Indeed, Air Transport World on March 10, 2016 quoted the airlines’ trade association as saying: “Regulations proposed in the Senate bill under the cloak of consumer protection have the potential to drive up the cost of air travel for consumers and potentially harm service to small- and medium-sized communities.”
Well, it is hypocrisy in the extreme to signify concern about service to mid-size communities now that the major U.S. airlines have secured antitrust immunity for their global alliances and joint ventures, locked up the North Atlantic market and radically consolidated the domestic U.S. market from 11 airlines controlling some 80 percent of seat capacity a decade ago to 4 airlines today. It is this airline-driven model that incentivized U.S. airlines to reduce service at non-hub airports in favor of flying only the highest yield traffic over their mega-hubs and onto their alliance partners’ planes.
“What makes this faux worry so cynical is these very same U.S. airlines have politically blocked Norwegian Air International’s application to serve the U.S. for 2 years while waging a scorched earth political and defamatory campaign against the Gulf carriers,” stated BTC founder Kevin Mitchell. “These foreign airlines can accelerate the process of returning air service, connectivity and affordable airfares to those decimated mid-size communities both directly and through their code share partners like JetBlue,” added Mitchell.
The major U.S. carriers claim that they are worried about the potential of consumer protections in the FAA bill to “drive up the cost of air travel for consumers.” When they are not making that argument, they are saying small increases in the price of air travel, e.g., a $4 increase in passenger facility charge (PFC), will have a serious dampening effect on demand.
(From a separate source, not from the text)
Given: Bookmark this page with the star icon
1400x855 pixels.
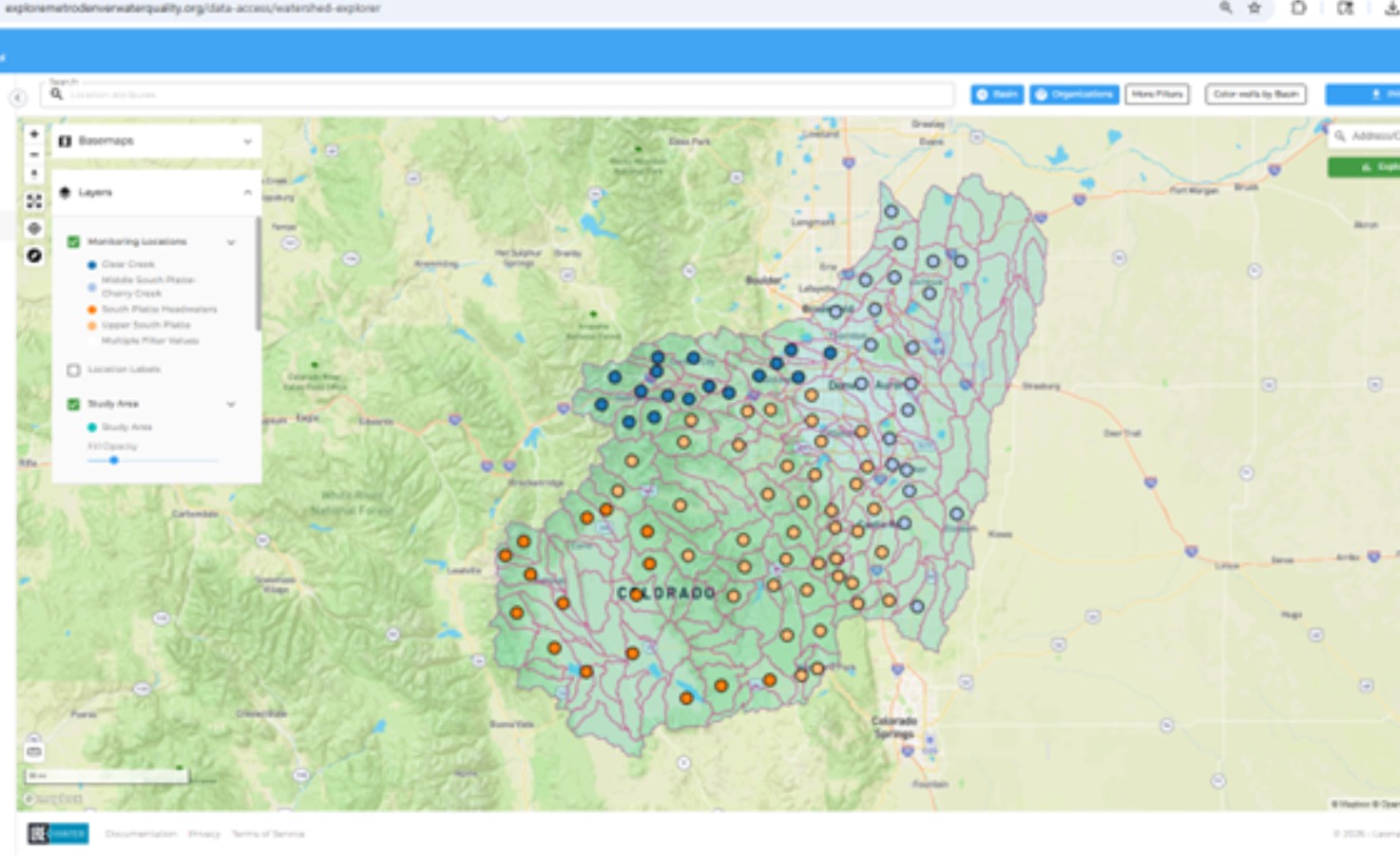Looking at the screenshot, I should click(x=1255, y=9).
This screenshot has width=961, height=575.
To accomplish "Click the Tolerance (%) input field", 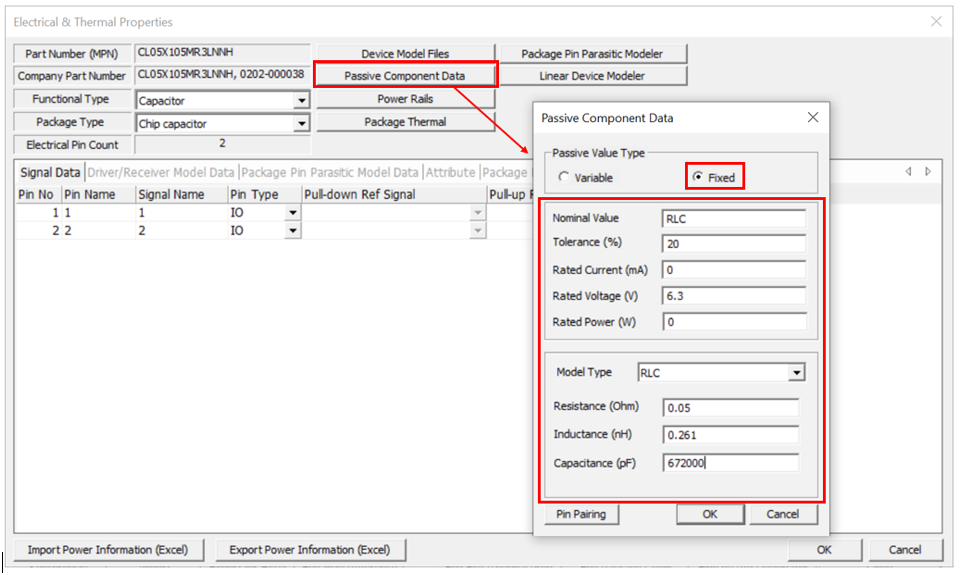I will [733, 244].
Yet, a few years ago United Airlines raised its ticket change fee $50 on one day from $150 to $200.
There is abundant evidence that airlines do not reflect on consumers’ concerns and instead mislead and confuse consumers through opaque pricing strategies while seeking to undermine their regulator’s consumer protection authority and block foreign carrier new entry.
Consider the following examples:
– Northwest Airlines’ (now Delta) Doug Steenland told The New York Times in 2008 that “the [fuel] fee would be temporary, and as fuel prices dropped, ‘we will revisit this decision;’”
– while decrying the dampening effects taxes have on consumer demand, airlines raised fares when ticket taxes were temporarily suspended in July 2011 and pocketed a $25M per-day windfall;
– airlines keep consumer prices artificially high due to exclusionary practices such as blocking Norwegian Air International’s application and the scorched earth campaign against the Gulf carriers;
– airlines have worked overtime undermining the 2011 U.S. Department of Transportation (DOT) full advertising rule in drafting the Orwellian named Airfare Transparency Act of 2014, which is now word-for-word the Curbelo amendment to the House FAA bill; and
– airlines’ argument that consumer protections in the FAA bill would increase fares is disingenuous because if there were robust competitive rivalry instead of tacit coordination (according to the U.S. DOJ) airlines would compete on consumer-protection standards and any such impact consumer protections would have on prices would be moderated.
The work of the Senate Commerce Committee on behalf of consumers is critical to offset the millions of dollars of airline campaign contributions and armies of airline lobbyists that simply render consumers uncompetitive in having their interests receive a fair hearing. Many Senators grasp the anger among their constituents toward access to power among special interests in Washington where money and favors often trump votes.
“Members of Congress have similarly taken note of ever-increasing complaints about airlines from their constituents in the context of a 30 percent increase in consumer complaints about airlines to the U.S. DOT in 2015 over 2014. They see real harm when consumers are gouged $200 to change a ticket, which is 6 to 7 times the cost of providing that service. Gouging is a long-established example of an unfair method of competition under antitrust law and can be often found in failed marketplaces,” Mitchell said. “Some participants in the U.S. commercial aviation marketplace seek to maintain market power and tacitly coordinate (according to the U.S. Department of Justice (DOJ)) among competitors slamming consumers into a corner where they find unequal bargaining power,” added Mitchell.
A private right of action – the right of consumers and State Attorneys General to sue airlines for unfair and deceptive practices and unfair methods of competition – needs to be restored to reflect the intent of Congress when it passed the Airline Deregulation Act of 1978. State Attorneys General would then be able to protect their citizens as they do in every other consumer-facing industry. This would strengthen the enforcement hand of the U.S. DOT and provide sorely needed discipline in a radically consolidated industry to prevent airlines from trampling upon the rights of consumers.